I think this situation is a perfect example of why not to add people to your house deeds. Especially if they lack common sense.

ThisChirpyFox · 30/08/2025 12:31

Have you at least attempted to go out and earn your own money so that no everything falls on your husband or have you avoided that because of your anxiety and depression.

If anyone should have got out of working due to those husband it should have been your op. You cannot make a big fuck up like this and avoid putting it right because if how it's affected you.

Your limited answers and that fact you've drip fed information is like you wanted people here to side with you. Can you not see that your husband blew up after you decided what he should have to save £1! He was absolutely right. At first I was disgusted with the way he spoke to you but after all the drip feeds feel you have got off lightly as my words would have been so much worse and id have divorced you long ago.

elfendom1 · 30/08/2025 12:31

@HenDoNot Again… Wow! I mean, there’s a massive horses arse disappearing over the horizon there.

😂

Whaleandsnail6 · 30/08/2025 12:32

I keep coming back to this but I also can't understand the friend!

No matter how shit my financial situation, I could never, ever ask a friend to take out a loan to bail me out and put themselves in an awful financial situation. I can't believe your friend accepted this as a solution op!

RealEagle · 30/08/2025 12:32

ForGentleBeaker · 30/08/2025 10:02

He didn't want to lend them anything. His logic was that people who get into money troubles are never able to resolve them.

So you went against him ,He should of fucked off there and then

MagdaLenor · 30/08/2025 12:33

Whaleandsnail6 · 30/08/2025 12:32

I keep coming back to this but I also can't understand the friend!

No matter how shit my financial situation, I could never, ever ask a friend to take out a loan to bail me out and put themselves in an awful financial situation. I can't believe your friend accepted this as a solution op!

Plus, I can't believe she hasn't worked every day to try and pay it back.
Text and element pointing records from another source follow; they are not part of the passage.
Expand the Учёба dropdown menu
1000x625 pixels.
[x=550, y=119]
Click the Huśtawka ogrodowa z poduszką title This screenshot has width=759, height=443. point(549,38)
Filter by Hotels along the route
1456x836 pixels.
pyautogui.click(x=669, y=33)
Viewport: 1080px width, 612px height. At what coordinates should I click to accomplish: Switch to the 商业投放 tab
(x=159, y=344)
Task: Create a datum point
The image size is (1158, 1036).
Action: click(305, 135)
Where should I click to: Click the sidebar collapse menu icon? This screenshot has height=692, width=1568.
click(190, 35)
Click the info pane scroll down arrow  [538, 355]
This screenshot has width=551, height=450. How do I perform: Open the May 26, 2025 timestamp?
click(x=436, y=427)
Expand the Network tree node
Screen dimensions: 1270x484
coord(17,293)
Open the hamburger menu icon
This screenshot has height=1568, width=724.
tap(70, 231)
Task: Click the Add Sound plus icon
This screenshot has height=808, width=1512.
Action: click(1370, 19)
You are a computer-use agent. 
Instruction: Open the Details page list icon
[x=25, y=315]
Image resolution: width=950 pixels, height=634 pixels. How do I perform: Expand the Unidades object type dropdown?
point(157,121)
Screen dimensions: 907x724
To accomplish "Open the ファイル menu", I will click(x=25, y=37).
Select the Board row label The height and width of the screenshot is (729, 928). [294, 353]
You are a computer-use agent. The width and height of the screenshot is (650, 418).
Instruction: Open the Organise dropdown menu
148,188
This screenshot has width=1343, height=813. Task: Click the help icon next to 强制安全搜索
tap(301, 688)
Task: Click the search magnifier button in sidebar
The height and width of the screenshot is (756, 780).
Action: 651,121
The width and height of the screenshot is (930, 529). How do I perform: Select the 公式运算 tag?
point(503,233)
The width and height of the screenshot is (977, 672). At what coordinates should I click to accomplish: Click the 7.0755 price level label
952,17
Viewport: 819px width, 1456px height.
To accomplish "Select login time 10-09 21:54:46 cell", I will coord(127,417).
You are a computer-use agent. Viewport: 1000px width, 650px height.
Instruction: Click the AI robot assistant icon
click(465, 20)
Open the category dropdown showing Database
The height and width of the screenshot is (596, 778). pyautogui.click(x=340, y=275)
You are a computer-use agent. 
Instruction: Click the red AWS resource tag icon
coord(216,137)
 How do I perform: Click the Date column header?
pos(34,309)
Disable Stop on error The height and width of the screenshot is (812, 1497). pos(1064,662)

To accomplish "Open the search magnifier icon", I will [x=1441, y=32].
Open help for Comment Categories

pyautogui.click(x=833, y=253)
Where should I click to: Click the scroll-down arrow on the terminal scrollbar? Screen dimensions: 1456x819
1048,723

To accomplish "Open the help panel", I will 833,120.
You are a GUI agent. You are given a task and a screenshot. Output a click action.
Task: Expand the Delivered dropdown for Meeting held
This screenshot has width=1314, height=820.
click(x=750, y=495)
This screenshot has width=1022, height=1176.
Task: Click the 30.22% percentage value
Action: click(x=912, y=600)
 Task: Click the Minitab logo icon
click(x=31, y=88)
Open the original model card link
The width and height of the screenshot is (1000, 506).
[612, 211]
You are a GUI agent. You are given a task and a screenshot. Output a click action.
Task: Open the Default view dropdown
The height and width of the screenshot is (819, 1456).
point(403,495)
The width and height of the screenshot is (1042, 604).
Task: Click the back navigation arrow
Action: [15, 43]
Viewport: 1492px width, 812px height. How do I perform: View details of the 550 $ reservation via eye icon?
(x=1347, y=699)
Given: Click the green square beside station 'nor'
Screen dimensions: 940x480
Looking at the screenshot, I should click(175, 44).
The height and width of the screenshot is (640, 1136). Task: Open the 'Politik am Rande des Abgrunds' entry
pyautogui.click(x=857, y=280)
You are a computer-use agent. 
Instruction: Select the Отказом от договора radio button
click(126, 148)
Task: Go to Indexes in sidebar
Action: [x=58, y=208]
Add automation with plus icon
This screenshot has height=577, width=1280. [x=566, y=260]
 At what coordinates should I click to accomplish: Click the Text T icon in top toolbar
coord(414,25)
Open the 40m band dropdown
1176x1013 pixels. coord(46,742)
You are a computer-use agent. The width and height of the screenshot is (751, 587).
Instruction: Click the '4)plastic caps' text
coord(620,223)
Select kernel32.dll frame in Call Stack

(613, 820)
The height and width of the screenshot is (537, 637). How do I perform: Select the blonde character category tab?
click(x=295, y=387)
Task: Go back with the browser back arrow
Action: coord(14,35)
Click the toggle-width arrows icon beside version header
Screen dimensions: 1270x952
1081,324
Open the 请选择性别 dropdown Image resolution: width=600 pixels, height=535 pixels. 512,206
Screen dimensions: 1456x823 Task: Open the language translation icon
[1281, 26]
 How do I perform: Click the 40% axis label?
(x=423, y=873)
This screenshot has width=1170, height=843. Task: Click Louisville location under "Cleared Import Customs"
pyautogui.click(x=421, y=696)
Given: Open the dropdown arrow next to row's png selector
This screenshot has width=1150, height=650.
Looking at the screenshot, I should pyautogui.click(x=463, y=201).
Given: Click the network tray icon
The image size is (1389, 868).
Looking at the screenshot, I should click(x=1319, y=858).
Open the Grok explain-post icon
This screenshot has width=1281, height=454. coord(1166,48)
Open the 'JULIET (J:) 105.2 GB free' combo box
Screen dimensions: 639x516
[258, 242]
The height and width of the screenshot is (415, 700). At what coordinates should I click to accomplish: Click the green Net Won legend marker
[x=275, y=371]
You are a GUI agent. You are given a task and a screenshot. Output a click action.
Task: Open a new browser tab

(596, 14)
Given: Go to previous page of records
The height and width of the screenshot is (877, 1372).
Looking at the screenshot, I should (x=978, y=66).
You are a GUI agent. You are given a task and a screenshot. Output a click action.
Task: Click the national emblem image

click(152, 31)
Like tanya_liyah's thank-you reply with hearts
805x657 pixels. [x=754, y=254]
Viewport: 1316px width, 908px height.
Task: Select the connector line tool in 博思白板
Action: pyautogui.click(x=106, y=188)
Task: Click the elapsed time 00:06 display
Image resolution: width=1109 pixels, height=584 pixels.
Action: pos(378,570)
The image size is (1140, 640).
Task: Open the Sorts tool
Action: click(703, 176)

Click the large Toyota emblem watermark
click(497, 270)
AnnaSunshine · 30/08/2025 12:33

Let’s have some financial context:

I’ve just looked at the sold prices of 2 bedroom terraced houses in two areas that have become significantly nicer in the last 20 years, one in west London, one in east. I realise this is a small sample.

In 2000:

West: £100k
East: £60k

Today:

West: £600k
East: £500k

Now, I find it hard to believe that OP who didn’t have an income would be able to secure a personal loan anywhere near the costs of the properties in 2000.

I’m not justifying the financial decision, but what I am saying is I would assume the family retained some of the value of the inherited property and likely invested it?

It simply is not as simple as telling OP that she cost her family approx £500k in today’s money!